## WORK ORDER
Leave out the pictures and retype, exactly, the lines below from the line with "The height and" up to and including the line with "Select the Patricia Samms email checkbox", nothing more.

## EXCERPTED RECORDS
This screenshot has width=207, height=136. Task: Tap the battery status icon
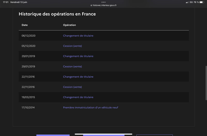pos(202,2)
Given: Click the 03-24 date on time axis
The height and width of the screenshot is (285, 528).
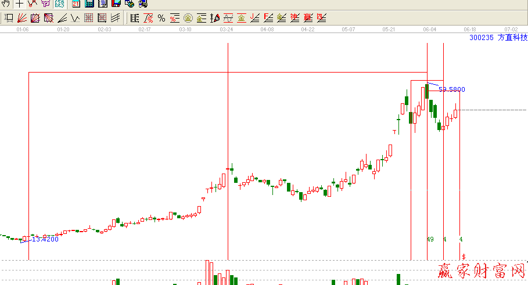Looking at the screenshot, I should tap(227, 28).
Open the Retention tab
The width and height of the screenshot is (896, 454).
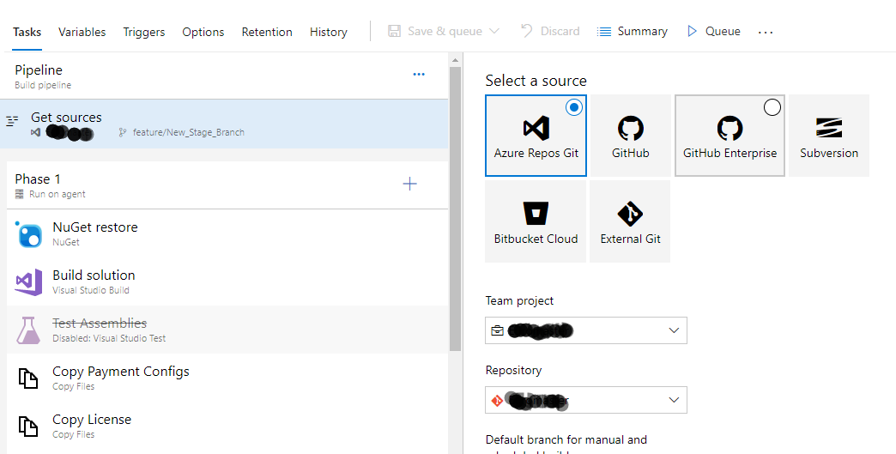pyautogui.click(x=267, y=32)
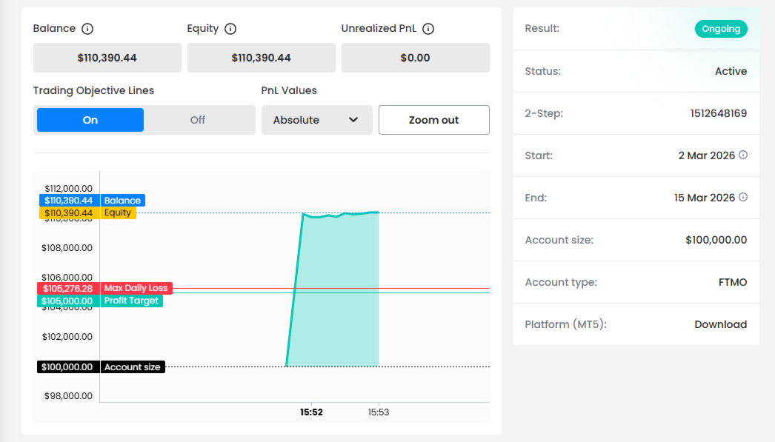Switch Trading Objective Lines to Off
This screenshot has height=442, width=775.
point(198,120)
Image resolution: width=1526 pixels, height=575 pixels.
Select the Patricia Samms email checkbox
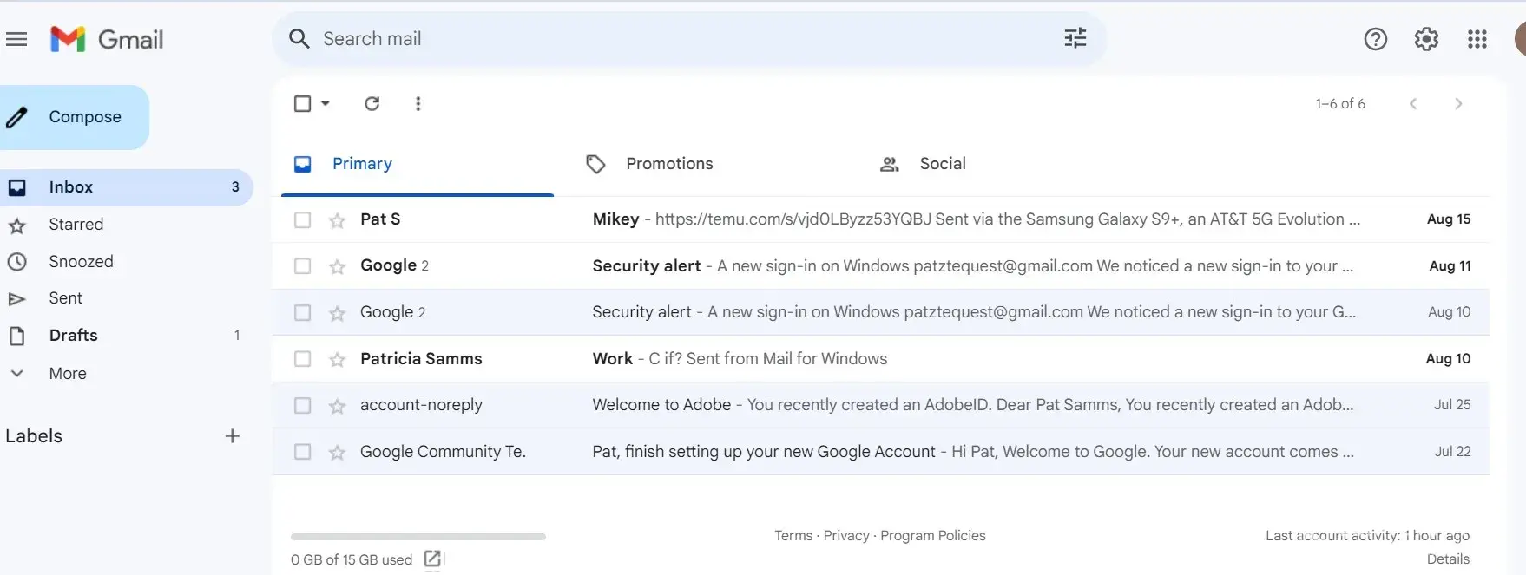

...

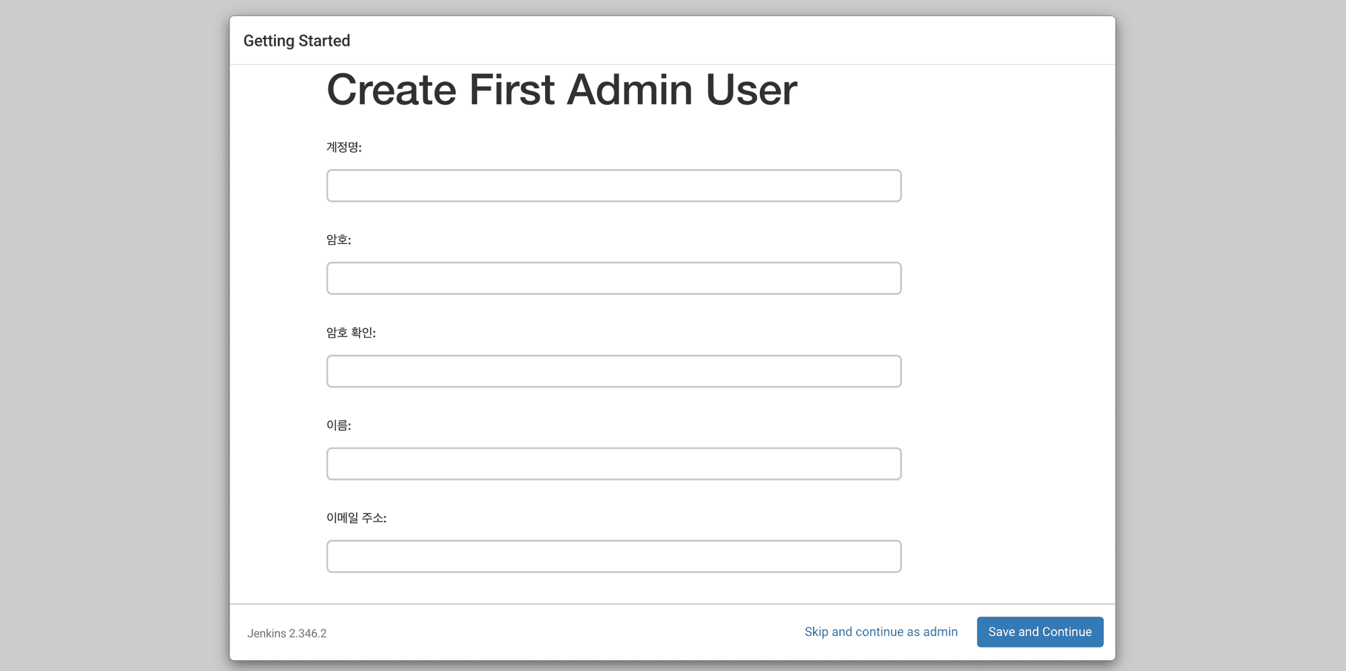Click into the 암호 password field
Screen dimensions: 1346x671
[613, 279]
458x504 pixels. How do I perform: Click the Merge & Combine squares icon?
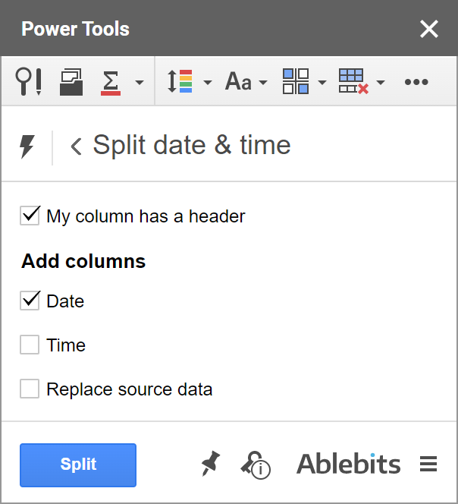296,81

## ANSWER BOX
The height and width of the screenshot is (285, 528).
Looking at the screenshot, I should tap(227, 28).
Open the Retention tab
The width and height of the screenshot is (896, 454).
pyautogui.click(x=267, y=32)
Switch Trading Objective Lines to Off
This screenshot has height=442, width=775.
point(198,120)
Image resolution: width=1526 pixels, height=575 pixels.
Select the Patricia Samms email checkbox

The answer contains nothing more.